▶ _TEXTO DADO_

┌──

Os enredos afro-brasileiros estão recuperando o espaço
negado por longo tempo, décadas, aos que inventaram a festa e, ainda hoje, a
constroem
O carnaval chegou
ao fim, tiremos a fantasia. Existe um nome para a polêmica sobre os desfiles
das escolas de samba do Grupo Especial. Sete letras. Começa com “R”, termina
com “ismo”, o sufixo que denota doutrinas, sistemas, ideologias e
doenças. Racismo.
A discriminação racial no Brasil se dá de muitas formas, várias camadas, como
se diz hoje em dia. Uma delas é disfarçar o incômodo com o protagonismo preto,
negro, afro-brasileiro, periférico, favelado com discursos relacionados à
monotonia, chatice, irrelevância, falta de liberdade, cerceamento à liberdade
de expressão e até incompreensão. Balela. O nome é racismo.
Começou com a entrevista do carnavalesco da Unidos de Vila
Isabel, escola de samba da maior qualidade, vinculada pelo nome ao filho mais
ilustre, mestre Martinho. O presidente de honra da Vila é um artista negro com
imensa contribuição para a valorização da cultura e da identidade afros, bem
como para a integração do Brasil com países do Atlântico Negro, Angola em
particular. Paulo Barros, quatro troféus por desfiles no Grupo Especial do Rio
de Janeiro, disse à Folha de S.Paulo: “A maioria dos enredos deste ano são
afros, tudo que já foi visto e revisto, e posso te garantir que 90% de quem
está assistindo ao desfile não vai entender nada”.

└──

▶ _O PROBLEMA_
Liste todas as palavras que o texto acima sobre os enredos afro-brasileiros usa para qualificar o protagonismo que causa incômodo.

▶ _Registros de uma coleção de dados_
┌──

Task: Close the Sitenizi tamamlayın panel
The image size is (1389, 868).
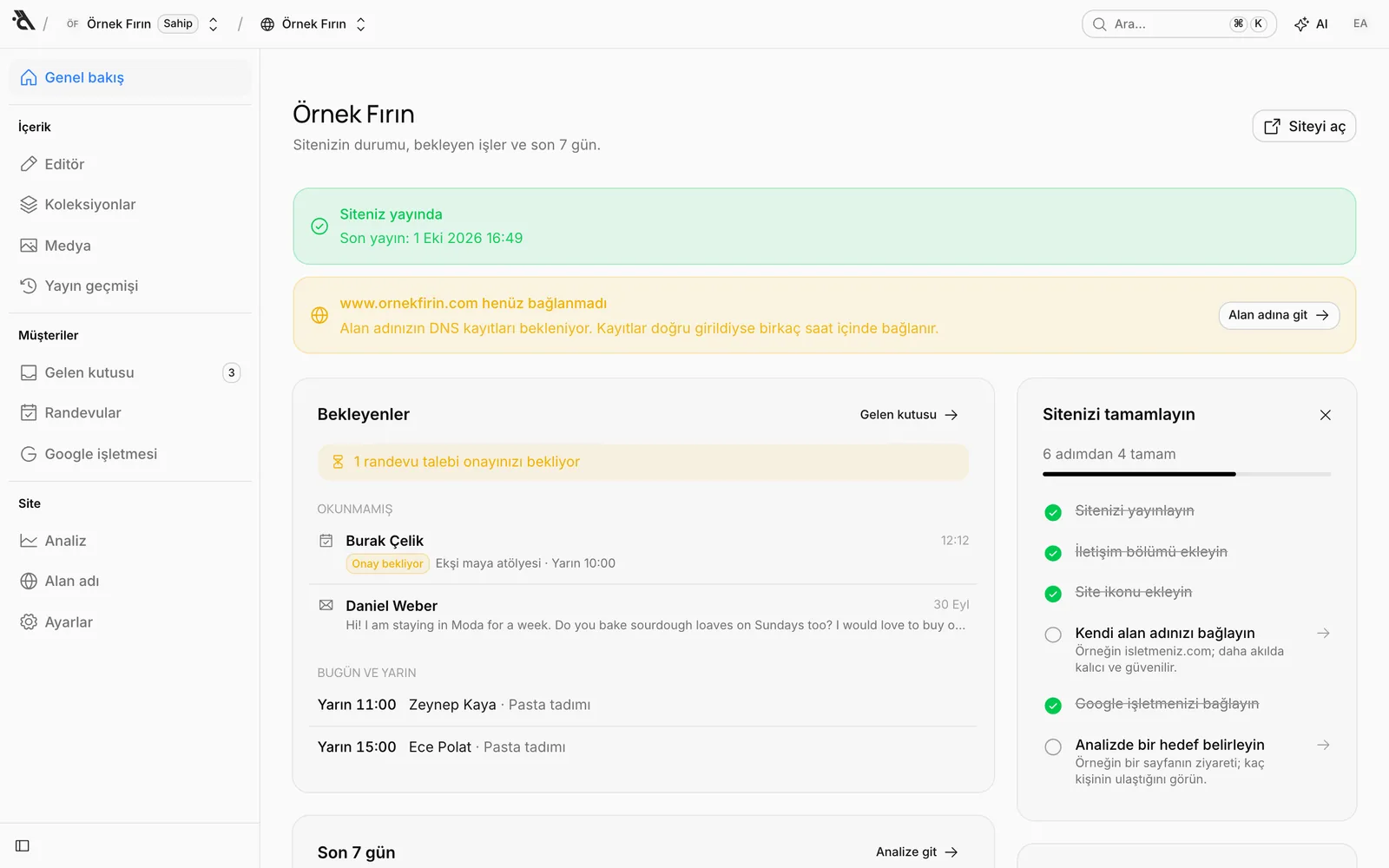Action: [1325, 415]
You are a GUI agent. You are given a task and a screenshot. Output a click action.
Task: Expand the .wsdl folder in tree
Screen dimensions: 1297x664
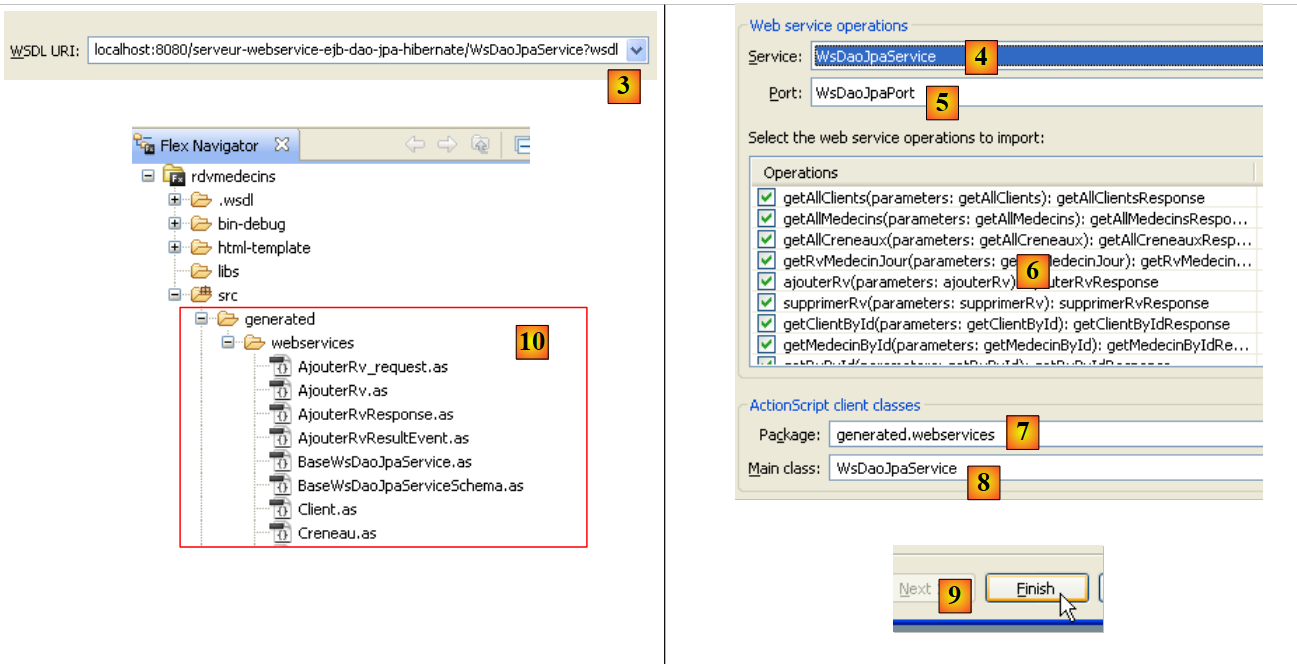click(x=175, y=200)
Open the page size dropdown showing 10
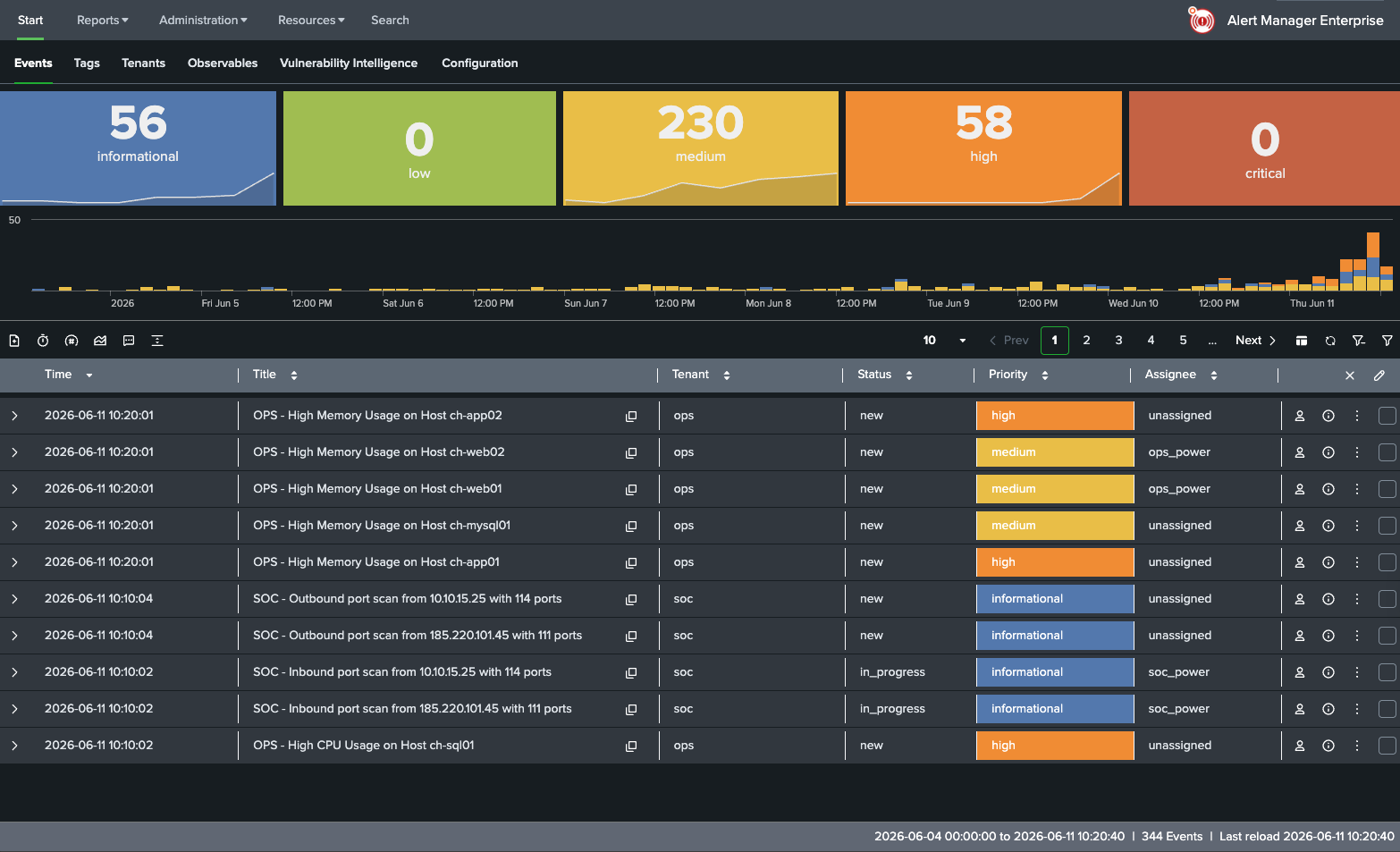The image size is (1400, 852). click(945, 341)
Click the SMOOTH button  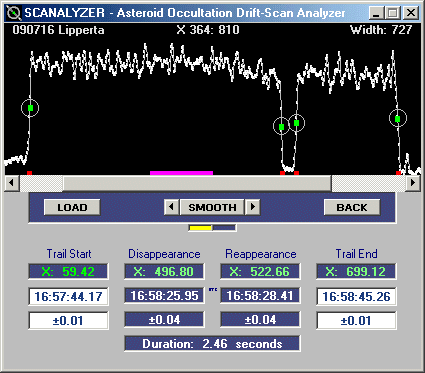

└──

▶ _TAREFA CONCLUÍDA_
preto, negro, afro-brasileiro, periférico, favelado